Confesso que sempre tive a maior simpatia por nomes de ruas dotados de carga poética. Contudo, agora, após a leitura do livro de Caio Passos, fico a pensar que é de grande importância emprestar-se também a logradouros públicos nomes de pessoas ilustres. Explico-me: normalmente as pessoas imortalizadas nos nomes de ruas são aquelas que contribuíram para a fixação da realidade do passado, que nos dá, como disse o grande historiador Louis Halphen, “a chave do presente e nos permite, assim, prevenir o futuro, com conhecimento de causa”.
O livro de Caio Passos, fruto de exaustivas e pacientes pesquisas, é uma obra que engrandece Parnaíba. Como bem disse o jornalista e poeta Fonseca Mendes, “o livro em apreço não é apenas uma relação indicativa das ruas da cidade, dos seus nomes e de sua situação topográfica. Além disso, ele é uma coletânea das mais esmiuçadas pesquisas dos nomes e dos motivos desses nomes, de todas as ruas parnaibanas, incluindo numerosas biografias de vultos históricos da cidade, do Estado, do País e até da extensa lista dos santos da liturgia católica”. Acrescento: é um monumento de grande valor histórico, porque através dos nomes das ruas, bairros, praças e avenidas da cidade, na forma inteligente e segura por que são interpretados pelo autor, − traz à compreensão do leitor os acontecimentos políticos, econômicos, sociais e culturais que fizeram de Parnaíba uma cidade de passado heróico e de presente glorioso.
Coerente com este modo de pensar, entendo que na formação de opiniões sobre se é correto ou não o tributo que a sociedade presta a determinado ser humano falecido, através do uso de seu nome na identificação de uma coisa pública, − certamente os mortais haveremos de refletir sobre o fato de que a História é feita e documentada pela humanidade, constituída mais de mortos que de vivos.
Se História é o estado das conquistas do homem do passado e dos fatores que nelas exerceram influência, − não há por que se ter preconceito contra nome de pessoa em coisa pública.

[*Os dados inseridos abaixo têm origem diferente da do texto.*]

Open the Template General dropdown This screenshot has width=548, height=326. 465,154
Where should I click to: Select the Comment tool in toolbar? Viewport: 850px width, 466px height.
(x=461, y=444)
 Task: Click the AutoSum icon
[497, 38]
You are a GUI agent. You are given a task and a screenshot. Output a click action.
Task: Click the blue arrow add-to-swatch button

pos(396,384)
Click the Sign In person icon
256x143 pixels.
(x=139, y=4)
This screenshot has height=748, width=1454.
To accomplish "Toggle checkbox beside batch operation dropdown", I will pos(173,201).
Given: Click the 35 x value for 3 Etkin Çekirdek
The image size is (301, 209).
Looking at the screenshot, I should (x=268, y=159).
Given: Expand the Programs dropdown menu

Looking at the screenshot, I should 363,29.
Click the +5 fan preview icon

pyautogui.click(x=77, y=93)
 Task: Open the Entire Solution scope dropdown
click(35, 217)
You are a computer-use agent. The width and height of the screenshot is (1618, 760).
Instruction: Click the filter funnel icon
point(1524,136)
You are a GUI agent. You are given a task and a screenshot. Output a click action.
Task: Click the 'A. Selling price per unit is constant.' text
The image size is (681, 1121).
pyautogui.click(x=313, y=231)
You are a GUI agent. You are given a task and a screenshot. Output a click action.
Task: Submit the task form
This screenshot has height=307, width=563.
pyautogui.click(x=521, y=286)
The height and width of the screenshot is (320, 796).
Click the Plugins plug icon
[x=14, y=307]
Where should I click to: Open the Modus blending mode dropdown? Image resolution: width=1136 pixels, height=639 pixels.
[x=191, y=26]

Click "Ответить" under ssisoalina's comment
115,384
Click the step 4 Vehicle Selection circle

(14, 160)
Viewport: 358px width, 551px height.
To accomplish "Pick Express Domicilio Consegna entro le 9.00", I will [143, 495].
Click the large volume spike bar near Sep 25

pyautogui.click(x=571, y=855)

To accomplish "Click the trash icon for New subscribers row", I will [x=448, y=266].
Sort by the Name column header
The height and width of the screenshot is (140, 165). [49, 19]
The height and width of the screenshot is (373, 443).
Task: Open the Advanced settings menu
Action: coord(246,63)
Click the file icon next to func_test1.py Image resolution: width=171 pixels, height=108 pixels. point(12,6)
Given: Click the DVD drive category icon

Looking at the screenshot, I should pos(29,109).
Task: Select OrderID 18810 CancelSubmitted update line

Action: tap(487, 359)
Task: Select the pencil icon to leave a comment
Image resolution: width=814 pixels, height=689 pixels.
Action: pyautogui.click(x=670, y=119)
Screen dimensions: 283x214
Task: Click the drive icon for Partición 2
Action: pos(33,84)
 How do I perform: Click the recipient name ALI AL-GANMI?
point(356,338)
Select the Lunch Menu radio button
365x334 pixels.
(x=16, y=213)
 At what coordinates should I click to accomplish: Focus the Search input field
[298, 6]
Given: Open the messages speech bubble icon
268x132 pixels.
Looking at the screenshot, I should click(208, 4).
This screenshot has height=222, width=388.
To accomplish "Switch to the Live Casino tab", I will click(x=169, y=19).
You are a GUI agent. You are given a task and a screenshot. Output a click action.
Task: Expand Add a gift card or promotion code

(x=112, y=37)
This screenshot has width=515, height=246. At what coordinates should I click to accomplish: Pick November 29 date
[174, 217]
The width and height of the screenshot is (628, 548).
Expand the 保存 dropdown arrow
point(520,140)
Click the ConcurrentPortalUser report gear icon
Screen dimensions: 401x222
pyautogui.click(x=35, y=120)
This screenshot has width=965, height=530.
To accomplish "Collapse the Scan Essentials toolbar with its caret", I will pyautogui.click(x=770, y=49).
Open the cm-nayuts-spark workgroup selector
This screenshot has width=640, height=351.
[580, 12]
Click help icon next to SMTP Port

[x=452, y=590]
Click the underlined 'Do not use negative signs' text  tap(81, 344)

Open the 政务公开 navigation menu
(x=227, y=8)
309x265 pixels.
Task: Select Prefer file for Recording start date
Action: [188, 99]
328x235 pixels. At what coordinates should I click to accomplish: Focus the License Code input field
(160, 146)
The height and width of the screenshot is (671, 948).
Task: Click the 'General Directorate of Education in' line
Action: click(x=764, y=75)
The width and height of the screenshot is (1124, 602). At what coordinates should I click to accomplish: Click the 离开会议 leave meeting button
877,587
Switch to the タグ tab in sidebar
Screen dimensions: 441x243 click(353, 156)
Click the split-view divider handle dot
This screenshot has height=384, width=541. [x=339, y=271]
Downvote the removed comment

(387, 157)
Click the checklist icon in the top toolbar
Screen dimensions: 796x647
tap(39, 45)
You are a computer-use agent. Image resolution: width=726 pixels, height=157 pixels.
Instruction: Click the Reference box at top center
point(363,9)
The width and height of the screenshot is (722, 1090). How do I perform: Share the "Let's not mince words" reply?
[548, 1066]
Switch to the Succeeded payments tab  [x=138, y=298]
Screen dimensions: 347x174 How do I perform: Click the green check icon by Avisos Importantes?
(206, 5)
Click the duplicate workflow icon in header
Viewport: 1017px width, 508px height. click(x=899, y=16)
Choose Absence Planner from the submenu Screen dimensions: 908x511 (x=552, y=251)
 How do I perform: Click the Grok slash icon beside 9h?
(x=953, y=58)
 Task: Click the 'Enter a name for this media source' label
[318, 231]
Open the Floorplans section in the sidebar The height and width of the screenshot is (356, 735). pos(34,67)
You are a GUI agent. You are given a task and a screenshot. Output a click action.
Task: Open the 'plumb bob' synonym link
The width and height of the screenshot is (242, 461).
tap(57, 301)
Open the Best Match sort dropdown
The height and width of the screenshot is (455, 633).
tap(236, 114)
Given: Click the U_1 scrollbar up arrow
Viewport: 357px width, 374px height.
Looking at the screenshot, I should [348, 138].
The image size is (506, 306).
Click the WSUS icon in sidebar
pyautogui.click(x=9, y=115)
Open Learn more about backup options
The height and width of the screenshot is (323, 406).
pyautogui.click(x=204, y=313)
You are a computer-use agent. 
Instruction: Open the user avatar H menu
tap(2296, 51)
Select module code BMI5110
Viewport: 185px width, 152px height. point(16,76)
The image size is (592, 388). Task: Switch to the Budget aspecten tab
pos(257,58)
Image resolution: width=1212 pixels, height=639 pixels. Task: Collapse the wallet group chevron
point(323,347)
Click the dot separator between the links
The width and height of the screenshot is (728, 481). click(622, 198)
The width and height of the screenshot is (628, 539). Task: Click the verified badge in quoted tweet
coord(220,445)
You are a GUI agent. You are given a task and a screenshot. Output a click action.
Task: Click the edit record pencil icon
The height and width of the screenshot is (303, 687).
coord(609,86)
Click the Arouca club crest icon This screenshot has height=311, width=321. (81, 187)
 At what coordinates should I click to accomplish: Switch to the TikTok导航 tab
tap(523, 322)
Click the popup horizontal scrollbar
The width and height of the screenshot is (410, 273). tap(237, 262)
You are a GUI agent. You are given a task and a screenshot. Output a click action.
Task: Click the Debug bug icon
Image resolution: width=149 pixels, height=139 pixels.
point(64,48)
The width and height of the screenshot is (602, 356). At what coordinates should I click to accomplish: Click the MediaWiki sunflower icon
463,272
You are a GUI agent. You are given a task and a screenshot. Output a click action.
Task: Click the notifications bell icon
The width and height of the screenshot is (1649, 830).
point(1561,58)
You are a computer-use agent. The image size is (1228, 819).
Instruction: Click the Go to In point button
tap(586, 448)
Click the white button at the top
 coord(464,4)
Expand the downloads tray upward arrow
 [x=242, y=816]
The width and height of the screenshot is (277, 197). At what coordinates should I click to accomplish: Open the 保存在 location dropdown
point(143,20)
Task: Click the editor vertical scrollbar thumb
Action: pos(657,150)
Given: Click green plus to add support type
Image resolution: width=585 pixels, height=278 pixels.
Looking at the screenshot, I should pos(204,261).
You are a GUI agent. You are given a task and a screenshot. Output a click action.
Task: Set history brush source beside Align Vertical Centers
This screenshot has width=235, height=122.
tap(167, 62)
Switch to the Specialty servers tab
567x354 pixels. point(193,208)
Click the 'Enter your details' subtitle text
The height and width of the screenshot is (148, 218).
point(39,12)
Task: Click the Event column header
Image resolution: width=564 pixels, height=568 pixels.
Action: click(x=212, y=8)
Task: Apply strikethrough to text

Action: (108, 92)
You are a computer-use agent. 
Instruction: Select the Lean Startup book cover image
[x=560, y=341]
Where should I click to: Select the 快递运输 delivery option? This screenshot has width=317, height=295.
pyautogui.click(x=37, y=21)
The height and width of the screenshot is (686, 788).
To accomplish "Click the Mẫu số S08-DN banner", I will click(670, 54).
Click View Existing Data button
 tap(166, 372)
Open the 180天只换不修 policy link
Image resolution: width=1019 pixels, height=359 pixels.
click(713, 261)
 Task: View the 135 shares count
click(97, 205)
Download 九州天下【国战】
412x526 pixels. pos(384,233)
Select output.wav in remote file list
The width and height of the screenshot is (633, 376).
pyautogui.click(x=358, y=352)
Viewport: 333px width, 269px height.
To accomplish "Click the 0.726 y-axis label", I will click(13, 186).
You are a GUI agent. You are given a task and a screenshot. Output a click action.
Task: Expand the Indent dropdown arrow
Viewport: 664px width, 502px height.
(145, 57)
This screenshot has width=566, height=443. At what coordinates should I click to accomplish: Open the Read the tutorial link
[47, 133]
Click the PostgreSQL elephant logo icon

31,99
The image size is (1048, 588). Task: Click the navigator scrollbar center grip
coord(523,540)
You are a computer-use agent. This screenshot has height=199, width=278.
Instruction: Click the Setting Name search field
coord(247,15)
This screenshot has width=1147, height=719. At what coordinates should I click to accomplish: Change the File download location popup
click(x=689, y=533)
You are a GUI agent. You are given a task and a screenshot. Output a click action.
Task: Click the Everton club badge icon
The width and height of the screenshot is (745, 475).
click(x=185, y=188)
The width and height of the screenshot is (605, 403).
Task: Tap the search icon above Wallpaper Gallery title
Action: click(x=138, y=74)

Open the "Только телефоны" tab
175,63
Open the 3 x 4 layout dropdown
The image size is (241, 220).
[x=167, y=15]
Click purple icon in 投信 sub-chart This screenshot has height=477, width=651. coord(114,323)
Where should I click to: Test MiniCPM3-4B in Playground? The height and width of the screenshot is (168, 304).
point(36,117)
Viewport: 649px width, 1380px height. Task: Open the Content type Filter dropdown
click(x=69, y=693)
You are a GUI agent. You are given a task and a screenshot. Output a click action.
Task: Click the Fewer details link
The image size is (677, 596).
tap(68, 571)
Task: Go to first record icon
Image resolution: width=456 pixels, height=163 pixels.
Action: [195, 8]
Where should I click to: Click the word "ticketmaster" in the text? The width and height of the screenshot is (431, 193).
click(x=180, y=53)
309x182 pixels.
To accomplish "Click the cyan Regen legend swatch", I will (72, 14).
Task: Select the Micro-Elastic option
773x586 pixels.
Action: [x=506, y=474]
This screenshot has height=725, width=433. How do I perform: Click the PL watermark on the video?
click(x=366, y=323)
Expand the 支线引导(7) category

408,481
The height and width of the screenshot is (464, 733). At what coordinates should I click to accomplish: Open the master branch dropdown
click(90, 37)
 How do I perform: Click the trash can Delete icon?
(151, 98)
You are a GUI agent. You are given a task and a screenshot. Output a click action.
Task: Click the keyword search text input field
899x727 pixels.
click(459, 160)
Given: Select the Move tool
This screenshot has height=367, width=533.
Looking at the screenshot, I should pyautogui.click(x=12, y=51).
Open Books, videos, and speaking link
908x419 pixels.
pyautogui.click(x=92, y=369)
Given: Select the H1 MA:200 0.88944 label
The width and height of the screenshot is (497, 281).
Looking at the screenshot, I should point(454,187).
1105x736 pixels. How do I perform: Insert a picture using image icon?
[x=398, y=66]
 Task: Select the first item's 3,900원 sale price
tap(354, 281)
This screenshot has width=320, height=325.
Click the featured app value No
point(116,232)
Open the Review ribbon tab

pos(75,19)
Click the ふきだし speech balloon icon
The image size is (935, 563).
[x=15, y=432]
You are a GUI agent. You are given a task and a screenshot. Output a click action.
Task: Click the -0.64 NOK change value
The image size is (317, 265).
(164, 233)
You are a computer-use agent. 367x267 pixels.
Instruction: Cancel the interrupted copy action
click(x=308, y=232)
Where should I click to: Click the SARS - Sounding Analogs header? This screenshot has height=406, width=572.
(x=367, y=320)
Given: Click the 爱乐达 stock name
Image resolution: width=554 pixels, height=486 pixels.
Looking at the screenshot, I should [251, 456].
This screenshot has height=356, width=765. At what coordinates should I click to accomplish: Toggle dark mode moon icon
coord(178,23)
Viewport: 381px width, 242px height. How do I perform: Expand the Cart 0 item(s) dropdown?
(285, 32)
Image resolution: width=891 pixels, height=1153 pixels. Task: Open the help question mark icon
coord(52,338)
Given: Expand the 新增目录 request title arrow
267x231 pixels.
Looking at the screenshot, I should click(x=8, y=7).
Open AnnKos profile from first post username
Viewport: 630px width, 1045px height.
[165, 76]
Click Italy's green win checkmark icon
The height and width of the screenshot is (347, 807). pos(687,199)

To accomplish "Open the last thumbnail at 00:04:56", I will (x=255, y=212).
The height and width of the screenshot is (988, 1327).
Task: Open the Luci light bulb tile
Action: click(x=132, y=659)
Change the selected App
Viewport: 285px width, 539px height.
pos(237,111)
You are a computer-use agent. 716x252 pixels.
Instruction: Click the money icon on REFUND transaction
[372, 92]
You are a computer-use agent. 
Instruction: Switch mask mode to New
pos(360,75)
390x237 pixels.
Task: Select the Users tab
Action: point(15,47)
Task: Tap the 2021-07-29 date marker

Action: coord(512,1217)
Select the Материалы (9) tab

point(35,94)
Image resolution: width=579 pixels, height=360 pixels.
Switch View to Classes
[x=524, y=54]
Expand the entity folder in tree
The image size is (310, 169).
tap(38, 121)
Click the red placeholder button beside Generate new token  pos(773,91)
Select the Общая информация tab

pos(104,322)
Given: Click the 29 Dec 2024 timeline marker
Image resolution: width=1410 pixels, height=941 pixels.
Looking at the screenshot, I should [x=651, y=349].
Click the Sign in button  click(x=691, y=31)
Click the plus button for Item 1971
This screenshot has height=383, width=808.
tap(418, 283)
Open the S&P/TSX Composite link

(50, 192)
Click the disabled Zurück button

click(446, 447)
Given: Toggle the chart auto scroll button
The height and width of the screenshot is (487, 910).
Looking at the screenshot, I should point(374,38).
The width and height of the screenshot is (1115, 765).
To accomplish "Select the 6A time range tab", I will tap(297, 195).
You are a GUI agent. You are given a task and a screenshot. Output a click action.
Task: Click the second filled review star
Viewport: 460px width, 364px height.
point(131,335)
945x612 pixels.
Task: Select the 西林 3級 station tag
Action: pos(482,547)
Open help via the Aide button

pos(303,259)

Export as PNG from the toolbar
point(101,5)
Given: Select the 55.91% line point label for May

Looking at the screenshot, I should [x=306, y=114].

Desde que pessoa falecida, é claro, como reza a Constituição Federal, e que tenha efetivamente méritos que justifiquem a honraria.

(*) Alcenor Candeira Filho é poeta, escritor, membro das Academias Parnaibana e Piauiense de Letras e secretário de educação do município de Parnaíba.

Um comentário:

Helcio Carvalho Mesquita de Araujo disse...

Depois de uma explicação poética e de muita propriedade, só resta agora pensar em como tornar a cidade de Luís Correia realmente um lugar atraente e seguro, digna a cidade, de ser considerada turística. Olhar para o passado dessa maneira (mudando nome, datas...) é perder tempo.